With the rising popularity of luxury items in storage and more demand than ever for uber-secure, high-quality storage facilities, climate controlled facilities are experiencing rapid growth. But sometimes the terms ‘climate controlled’ and ‘temperature controlled’ can seem synonymous. So what does climate controlled really mean? And more importantly, what do tenants expect from climate controlled storage units?

 

MANAGE TEMPERATURE AND HUMIDITY.

The definition of climate controlled storage varies among storage companies and locations, but the most common difference between climate controlled and temperature controlled is humidity. Temperature controlled facilities usually only manage temperature, while climate controlled facilities may manage both temperature and humidity. Both humidity and temperature work together to control moisture levels in a storage space. As humidity in the air increases, so does the air’s ability to hold heat. When humidity decreases, it also helps keep temperatures low.

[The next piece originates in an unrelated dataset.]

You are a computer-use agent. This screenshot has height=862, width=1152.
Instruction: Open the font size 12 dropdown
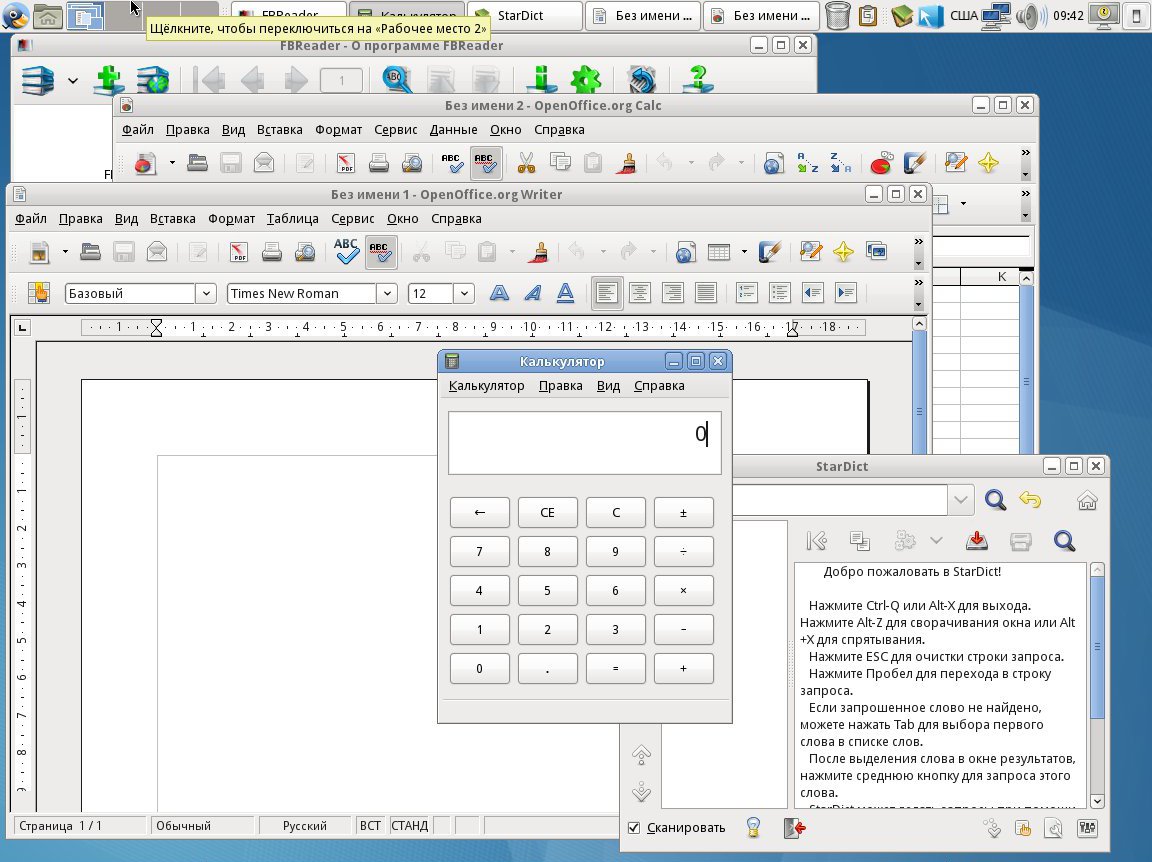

Climate controlled facilities use high-quality HVAC systems (heating, ventilation and air conditioning), dehumidifiers, customizable thermostats and heavy-duty insulation to manage temperature and humidity. Dehumidifiers are best at managing humidity over time, but air conditioners are better at dropping humidity levels quickly. Air conditioners can change humidity levels fast by dropping the temperature inside the AC unit below the dew point. Because of this, air conditioners that also manage humidity usually have fluctuating temperatures. This can be bad news for a storage unit with strict temperature controls. Dehumidifiers are also more energy efficient at controlling humidity than air conditioning alone.

 

PICK THE BEST DEHUMIDIFIER FOR THE JOB.

The two main types of dehumidifiers used by storage facilities are desiccant and mechanical. Desiccant dehumidifiers use a drying chemical substance (think silica gel packets) to remove moisture from the air. Because desiccant dehumidifiers use heat as an energy source, they can be set up to run off the waste heat of other processes. This can save significant amounts of energy (and dollars) over time. Desiccant dehumidifiers are less effective at controlling extreme humidity problems than mechanical dehumidifiers.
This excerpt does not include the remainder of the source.